» **Excerpted passage**
§

The aim of Operation Mincemeat was to allow documents pertaining to Allied operations in the Mediterranean to fall into the hands of German Military Intelligence, to mislead them regarding the target of the intended invasion of southern Europe. In order to convince the Germans of the veracity of the documents, it was decided they would be on the body of a Marine officer, which would also carry documents and personal items attesting to his identity.
Finding a usable cadaver had been difficult, as indiscreet inquiries would cause talk, and it was impossible to tell a dead man's next of kin what the body was wanted for. A suitable body was identified, and considerable effort was made to create Martin's persona: identity card and discs, personal letters, a photograph of a fiancée, St. Christopher medal, some bills and theatre tickets.

On 30 April 1943, Lt Norman Jewell, captain of the submarine , read the 39th Psalm, and "Martins body was gently pushed into the sea where the tide, aided by the push of the submarine's propellers, would bring it ashore off Huelva on the Spanish Atlantic coast.

Attached to Martin's body was a briefcase containing secret documents that had been fabricated by the British Security Service. The purpose was to make German intelligence (which was known to have operatives in Huelva) think he had been a courier delivering documents to a British general. The documents were crafted to deceive the Germans into thinking that the British were preparing to invade Greece and Sardinia, rather than Sicily.

Martin's body was found by a fisherman and, as planned, the documents he was carrying found their way into the hands of German intelligence. The operation was judged a success, as the invasion of Sicily was accomplished more easily and quickly than its planners had expected.

==Identity==
===Ewen Montagu's account===
Ewen Montagu, the officer in charge of Operation Mincemeat, was faced with the task of finding a body to give substance to the persona of William Martin. In this he was assisted by Bentley Purchase, coroner of St Pancras District. Several different accounts of this have been given. In Montagu's book, The Man Who Never Was, written in 1953, he states that in 1942 there was no shortage of bodies, but none they felt they could take. He states that the body of a young man who had died of pneumonia was found, and that permission to use the body was given. Pneumonia was important because it meant the presence of liquid in the lungs which, in the event of autopsy, would appear consistent with death by drowning. The body was released on the condition that the man's real identity would never be revealed.

§

[Stored data]
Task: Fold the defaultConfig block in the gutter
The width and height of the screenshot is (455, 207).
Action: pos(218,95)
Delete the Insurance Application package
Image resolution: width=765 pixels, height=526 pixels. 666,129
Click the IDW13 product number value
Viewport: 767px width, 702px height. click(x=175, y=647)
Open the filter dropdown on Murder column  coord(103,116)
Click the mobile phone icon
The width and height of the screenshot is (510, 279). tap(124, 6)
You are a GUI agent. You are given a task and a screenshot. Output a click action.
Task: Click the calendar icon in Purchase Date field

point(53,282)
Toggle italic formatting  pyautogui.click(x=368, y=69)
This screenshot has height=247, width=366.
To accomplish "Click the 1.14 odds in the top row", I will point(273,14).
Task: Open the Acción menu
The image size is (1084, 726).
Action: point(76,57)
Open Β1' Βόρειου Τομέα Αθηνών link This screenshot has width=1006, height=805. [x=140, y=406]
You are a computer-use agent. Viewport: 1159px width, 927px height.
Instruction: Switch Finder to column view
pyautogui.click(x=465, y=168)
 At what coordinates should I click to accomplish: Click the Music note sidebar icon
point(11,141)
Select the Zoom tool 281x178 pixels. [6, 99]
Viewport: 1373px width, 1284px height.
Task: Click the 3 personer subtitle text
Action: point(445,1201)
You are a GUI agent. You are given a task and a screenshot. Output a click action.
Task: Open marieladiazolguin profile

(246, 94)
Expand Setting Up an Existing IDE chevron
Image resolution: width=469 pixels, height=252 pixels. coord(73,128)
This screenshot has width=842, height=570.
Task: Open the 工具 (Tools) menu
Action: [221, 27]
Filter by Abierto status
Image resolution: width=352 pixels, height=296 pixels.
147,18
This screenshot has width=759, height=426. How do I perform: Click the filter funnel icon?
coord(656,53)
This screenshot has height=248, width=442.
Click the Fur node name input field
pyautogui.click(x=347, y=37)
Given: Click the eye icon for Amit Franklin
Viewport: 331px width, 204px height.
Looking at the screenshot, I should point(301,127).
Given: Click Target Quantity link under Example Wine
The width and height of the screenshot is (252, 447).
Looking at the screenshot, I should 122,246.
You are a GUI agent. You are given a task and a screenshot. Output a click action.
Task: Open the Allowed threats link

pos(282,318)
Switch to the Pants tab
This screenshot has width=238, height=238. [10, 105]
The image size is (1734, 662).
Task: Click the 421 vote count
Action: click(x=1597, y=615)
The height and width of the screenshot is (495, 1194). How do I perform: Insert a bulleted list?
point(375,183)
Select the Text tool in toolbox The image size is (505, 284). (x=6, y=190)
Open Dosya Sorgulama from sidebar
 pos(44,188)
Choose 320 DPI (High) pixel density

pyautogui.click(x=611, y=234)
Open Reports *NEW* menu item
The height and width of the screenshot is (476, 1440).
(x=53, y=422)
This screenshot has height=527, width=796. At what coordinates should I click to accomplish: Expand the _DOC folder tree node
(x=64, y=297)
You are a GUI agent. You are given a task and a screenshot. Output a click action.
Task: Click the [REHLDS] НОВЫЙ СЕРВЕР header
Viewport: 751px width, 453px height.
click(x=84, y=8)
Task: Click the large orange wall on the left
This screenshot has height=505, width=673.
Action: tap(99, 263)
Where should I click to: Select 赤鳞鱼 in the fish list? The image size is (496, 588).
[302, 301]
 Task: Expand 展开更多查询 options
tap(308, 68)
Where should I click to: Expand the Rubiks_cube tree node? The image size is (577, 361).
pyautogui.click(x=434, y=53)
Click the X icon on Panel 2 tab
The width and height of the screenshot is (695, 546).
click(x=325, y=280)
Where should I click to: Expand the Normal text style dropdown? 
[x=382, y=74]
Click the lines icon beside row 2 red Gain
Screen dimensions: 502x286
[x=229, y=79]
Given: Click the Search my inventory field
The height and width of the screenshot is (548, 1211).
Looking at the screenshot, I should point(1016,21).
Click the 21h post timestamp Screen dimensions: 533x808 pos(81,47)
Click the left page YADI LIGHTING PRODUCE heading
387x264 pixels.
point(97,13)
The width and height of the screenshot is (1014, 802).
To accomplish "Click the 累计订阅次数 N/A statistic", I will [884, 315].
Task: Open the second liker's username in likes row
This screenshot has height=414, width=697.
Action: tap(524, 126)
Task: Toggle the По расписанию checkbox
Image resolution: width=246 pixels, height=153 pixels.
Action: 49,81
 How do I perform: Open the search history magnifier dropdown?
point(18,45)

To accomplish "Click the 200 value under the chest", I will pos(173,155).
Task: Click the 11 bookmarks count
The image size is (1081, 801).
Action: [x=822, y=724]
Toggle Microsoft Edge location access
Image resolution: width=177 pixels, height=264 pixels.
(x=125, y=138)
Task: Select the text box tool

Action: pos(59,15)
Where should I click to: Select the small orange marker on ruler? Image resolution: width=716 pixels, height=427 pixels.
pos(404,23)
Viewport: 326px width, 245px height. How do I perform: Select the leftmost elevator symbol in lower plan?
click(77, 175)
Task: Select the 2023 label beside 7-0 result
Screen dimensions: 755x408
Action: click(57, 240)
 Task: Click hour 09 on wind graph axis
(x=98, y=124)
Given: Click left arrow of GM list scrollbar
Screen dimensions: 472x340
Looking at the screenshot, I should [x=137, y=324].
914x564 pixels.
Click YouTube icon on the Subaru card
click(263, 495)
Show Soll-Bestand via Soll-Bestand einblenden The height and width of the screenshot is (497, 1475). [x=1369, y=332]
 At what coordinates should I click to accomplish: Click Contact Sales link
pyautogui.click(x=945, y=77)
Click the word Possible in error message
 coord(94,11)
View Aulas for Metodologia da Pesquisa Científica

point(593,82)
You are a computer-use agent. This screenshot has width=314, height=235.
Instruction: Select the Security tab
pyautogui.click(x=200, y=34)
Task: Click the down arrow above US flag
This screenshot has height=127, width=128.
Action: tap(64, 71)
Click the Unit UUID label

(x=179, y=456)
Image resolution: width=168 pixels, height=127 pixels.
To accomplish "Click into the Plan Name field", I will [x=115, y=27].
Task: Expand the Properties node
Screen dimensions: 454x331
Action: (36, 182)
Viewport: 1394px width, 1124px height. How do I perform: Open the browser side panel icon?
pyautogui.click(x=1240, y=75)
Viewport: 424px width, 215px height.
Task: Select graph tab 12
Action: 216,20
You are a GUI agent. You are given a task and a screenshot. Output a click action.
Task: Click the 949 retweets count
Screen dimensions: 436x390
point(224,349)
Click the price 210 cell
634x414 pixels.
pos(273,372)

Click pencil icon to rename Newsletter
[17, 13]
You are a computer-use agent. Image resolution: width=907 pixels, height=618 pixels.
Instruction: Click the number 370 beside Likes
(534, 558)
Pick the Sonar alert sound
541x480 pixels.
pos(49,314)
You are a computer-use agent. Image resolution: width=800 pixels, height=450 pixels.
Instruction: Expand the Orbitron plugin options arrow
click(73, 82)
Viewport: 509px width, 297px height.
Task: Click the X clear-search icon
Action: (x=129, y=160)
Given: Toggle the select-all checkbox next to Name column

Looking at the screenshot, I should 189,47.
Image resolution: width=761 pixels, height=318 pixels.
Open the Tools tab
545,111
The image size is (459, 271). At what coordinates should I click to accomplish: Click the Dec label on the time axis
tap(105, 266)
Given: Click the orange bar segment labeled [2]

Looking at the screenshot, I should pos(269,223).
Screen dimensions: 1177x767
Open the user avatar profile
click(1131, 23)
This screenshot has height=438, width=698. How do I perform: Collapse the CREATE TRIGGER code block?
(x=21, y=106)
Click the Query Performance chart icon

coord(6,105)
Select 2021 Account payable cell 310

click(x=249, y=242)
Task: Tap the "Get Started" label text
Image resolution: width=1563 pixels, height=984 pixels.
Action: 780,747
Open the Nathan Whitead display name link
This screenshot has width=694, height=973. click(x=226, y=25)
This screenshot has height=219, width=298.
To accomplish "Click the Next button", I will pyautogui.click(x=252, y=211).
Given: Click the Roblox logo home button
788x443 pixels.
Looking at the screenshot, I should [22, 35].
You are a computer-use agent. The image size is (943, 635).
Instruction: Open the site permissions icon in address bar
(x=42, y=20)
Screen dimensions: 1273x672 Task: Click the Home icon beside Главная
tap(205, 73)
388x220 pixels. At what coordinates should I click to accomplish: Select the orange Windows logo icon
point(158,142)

§

» **List of tasks**
a. From the Operation Mincemeat passage, quote the text starting with "Attached to Martin's" and going on through "rather than Sicily.".
b. In the Operation Mincemeat passage, who assisted Ewen Montagu in finding a body for the persona of William Martin?
c. Proceed with the Operation Mincemeat passage, picking up after its final sentence.

» **Answers per task**
a.
Attached to Martin's body was a briefcase containing secret documents that had been fabricated by the British Security Service. The purpose was to make German intelligence (which was known to have operatives in Huelva) think he had been a courier delivering documents to a British general. The documents were crafted to deceive the Germans into thinking that the British were preparing to invade Greece and Sardinia, rather than Sicily.

b. Bentley Purchase, coroner of St Pancras District.

c.
However, historian Ben Macintyre states that the dead man's parents had died and no known relatives were found. Anna Pukas states that neither of Montagu's claims, that the man died from pneumonia and that the family had been contacted and permission obtained, were true.

===Glyndwr Michael===

Montagu stated that the body was released on the condition that the man's real identity would never be revealed. However, in 1996, Roger Morgan, an amateur historian from London, uncovered evidence in the Public Record Office that the identity of the corpse was a Welshman named Glyndwr Michael.

Michael was born in Aberbargoed in Monmouthshire in South Wales. Before leaving the town, he held part-time jobs as a gardener and labourer. His father Thomas, a coal miner, died by suicide when Michael was 15, and his mother died when he was 31. Homeless, friendless, depressed, and with no money, Michael drifted to London where he lived on the streets.

Michael was found in an abandoned warehouse close to King's Cross, seriously ill from ingesting rat poison that contained phosphorus. Two days later, he died at age 36 in St Pancras Hospital. His death may have been suicide, although he might have simply been hungry, as the poison he ingested was a paste smeared on bread crusts to attract rats.

After being ingested, phosphide reacts with hydrochloric acid in the stomach, generating phosphine, a highly toxic gas. One of the symptoms of phosphine poisoning is pulmonary oedema, an accumulation of large amounts of liquid in the lungs, which would satisfy the need for a body that appeared to have died by drowning. Purchase explained, "This dose was not sufficient to kill him outright, and its only effect was to so impair the functioning of the liver that he died a little time afterwards". When Purchase obtained Michael's body, it was identified as being in suitable condition for a man who would appear to have floated ashore several days after having died at sea by hypothermia and drowning.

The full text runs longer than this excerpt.